We were surprised that Manchikanti et al. seem to have misinterpreted the findings of a previous meta-analysis we performed.5  They wrote that we previously demonstrated that epidurally injected “nonsteroid solutions may be superior to steroid solutions,” whereas the conclusions of this review clearly state that “epidural nonsteroid solutions may provide improved benefit compared to nonepidural injections….” In fact, if one were to remove all of the studies by Manchikanti et al. from our analysis,5  because they all point in the same direction, our conclusions might have been different.

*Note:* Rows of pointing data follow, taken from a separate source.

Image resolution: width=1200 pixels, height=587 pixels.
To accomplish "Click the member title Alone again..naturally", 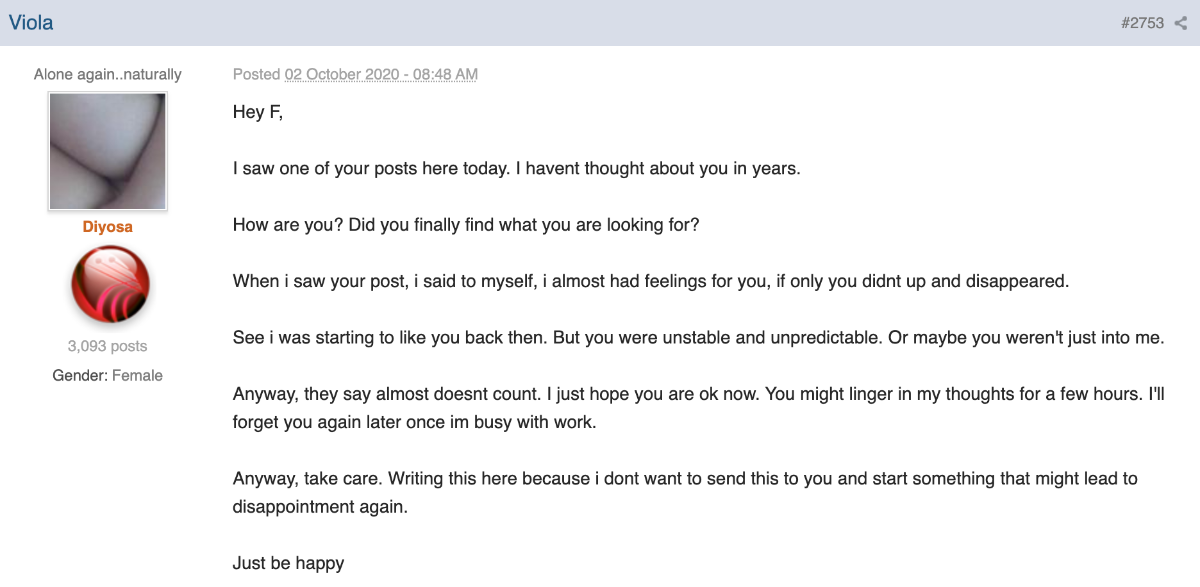I will 107,74.
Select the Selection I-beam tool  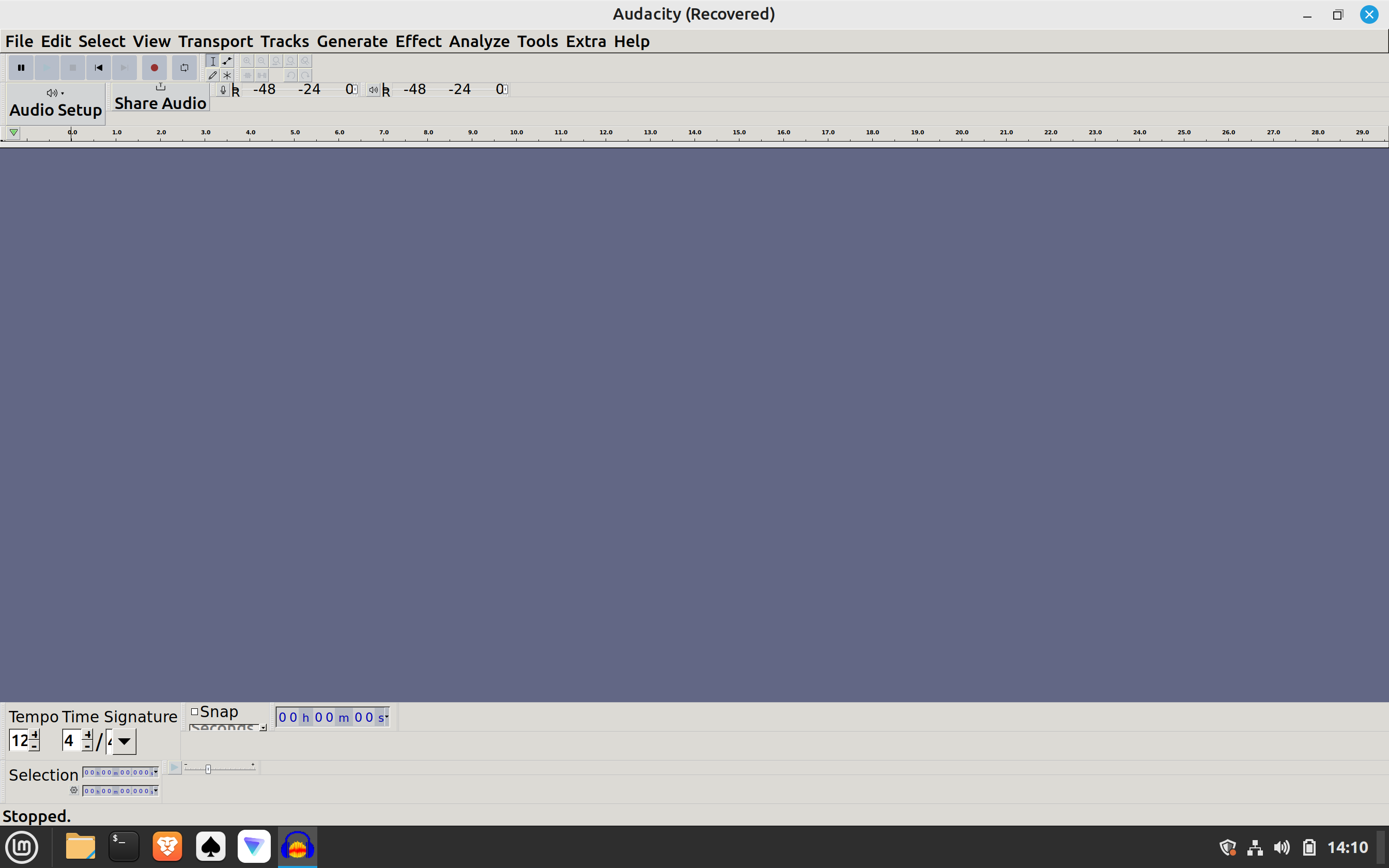[x=213, y=61]
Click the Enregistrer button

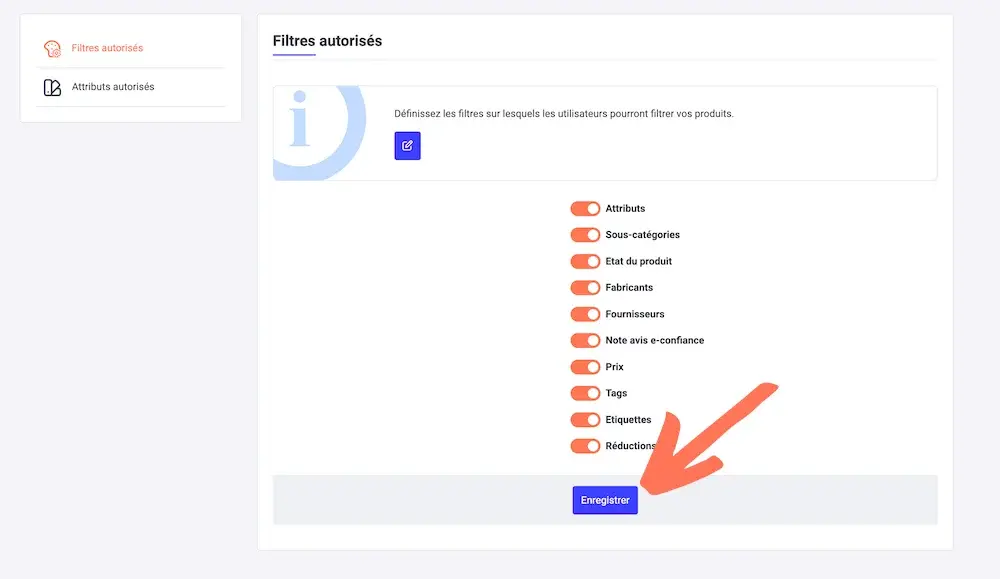(605, 500)
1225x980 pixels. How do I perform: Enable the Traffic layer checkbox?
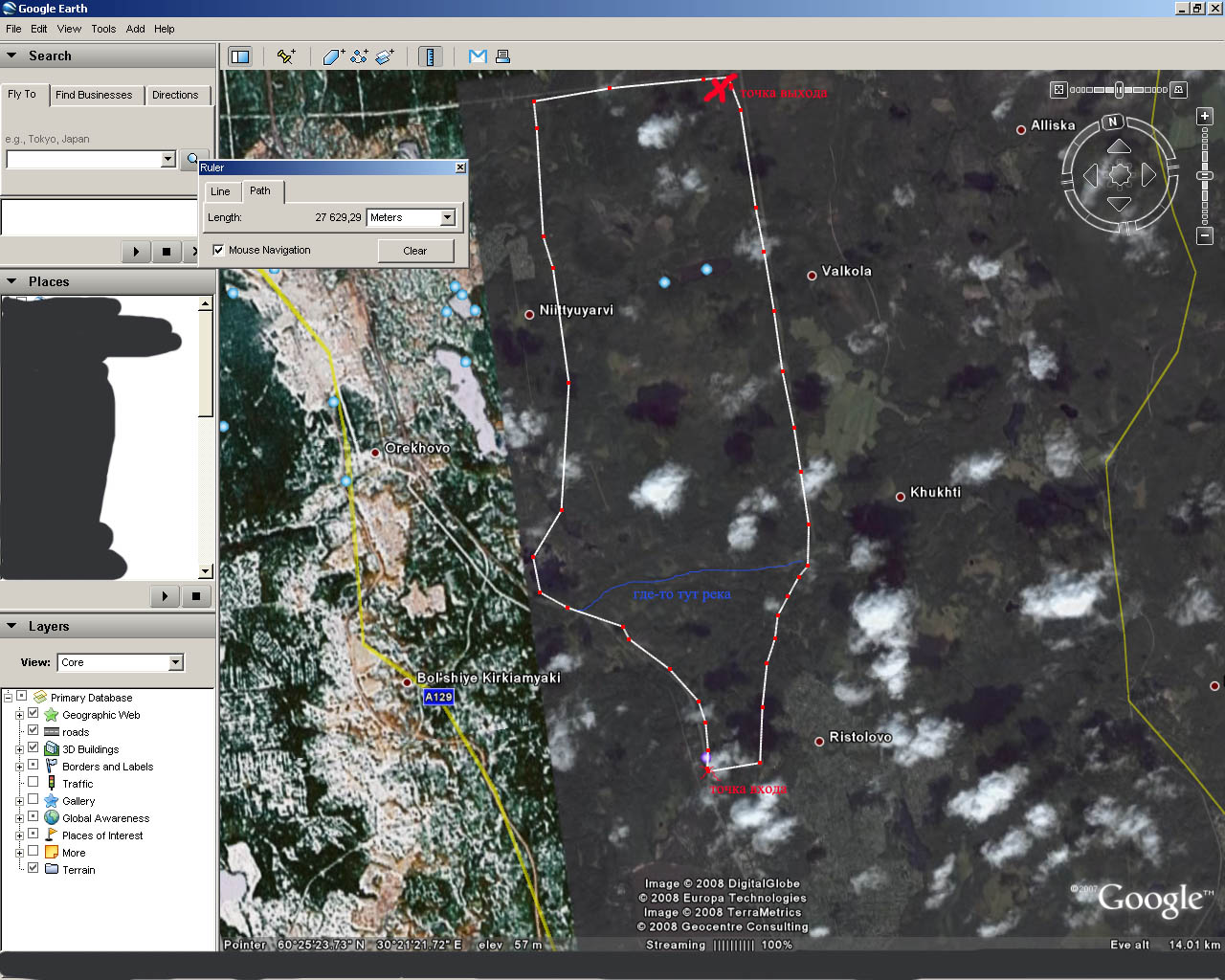pyautogui.click(x=33, y=783)
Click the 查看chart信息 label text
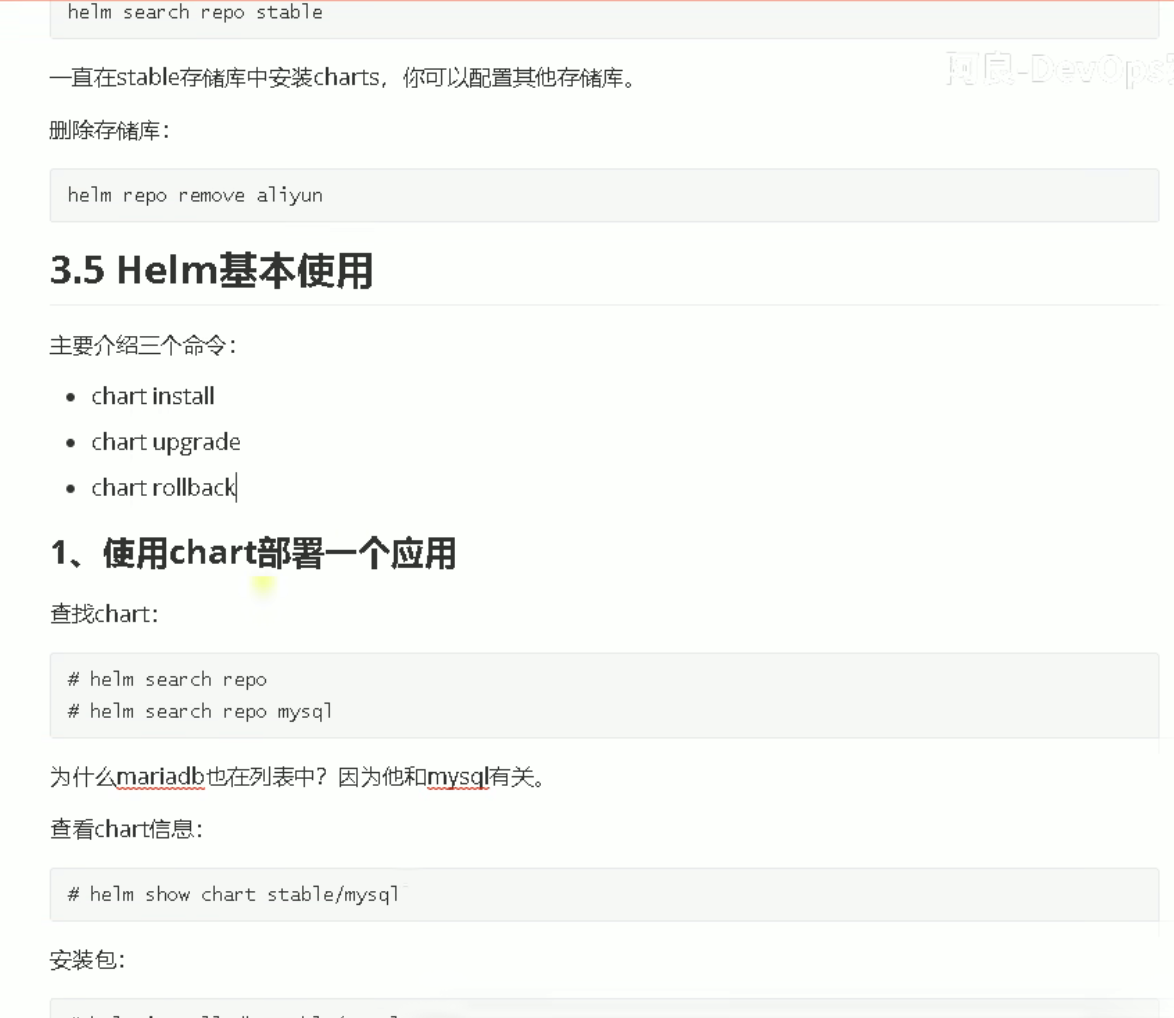1174x1018 pixels. [x=126, y=830]
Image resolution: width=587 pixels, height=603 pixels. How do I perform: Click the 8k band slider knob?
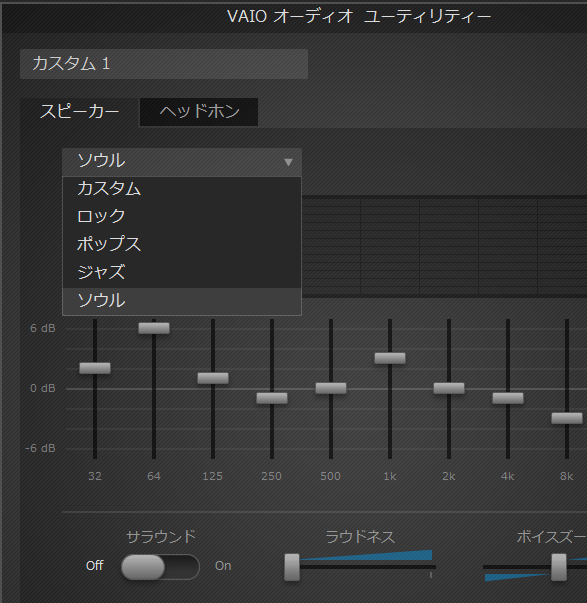point(567,418)
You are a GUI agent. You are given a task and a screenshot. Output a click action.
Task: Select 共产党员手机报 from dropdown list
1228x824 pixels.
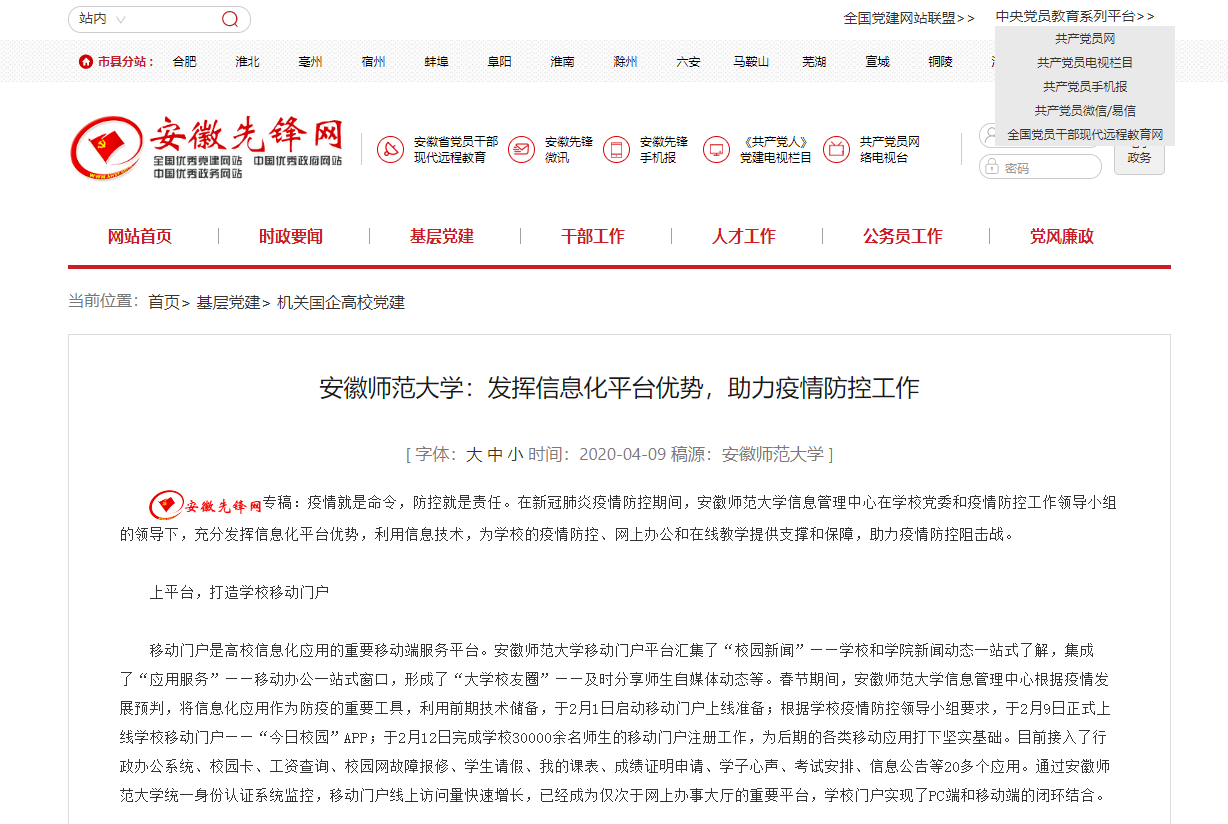click(1085, 87)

Finally, the authors criticize our decision to not use local anesthetic in our ESI group. The results of Bicket et al.’s5  and other systematic reviews suggest that it is not the local anesthetic per se, but rather the volume of injectate, that leads to better treatment outcomes.15  The goal of comparative-effectiveness research is to determine which treatment is more effective for patients in routine clinical practice; hence, the selection criteria should be liberal, and the design should reflect real-life circumstances.16  In a study conducted 15 yr ago evaluating common practices for ESIs, Cluff et al.17  found that almost half of the academic centers did not administer local anesthetic during cervical ESI, mostly as a risk-mitigation strategy. In light of the concern over complications resulting from cervical ESI, this percentage has probably increased.
In summary, although we appreciate the time they took to write this letter (as well as a few of their insightful comments), Manchikanti et al. appeared to have missed the point on many of their criticisms.
Competing Interests
The authors declare no competing interests.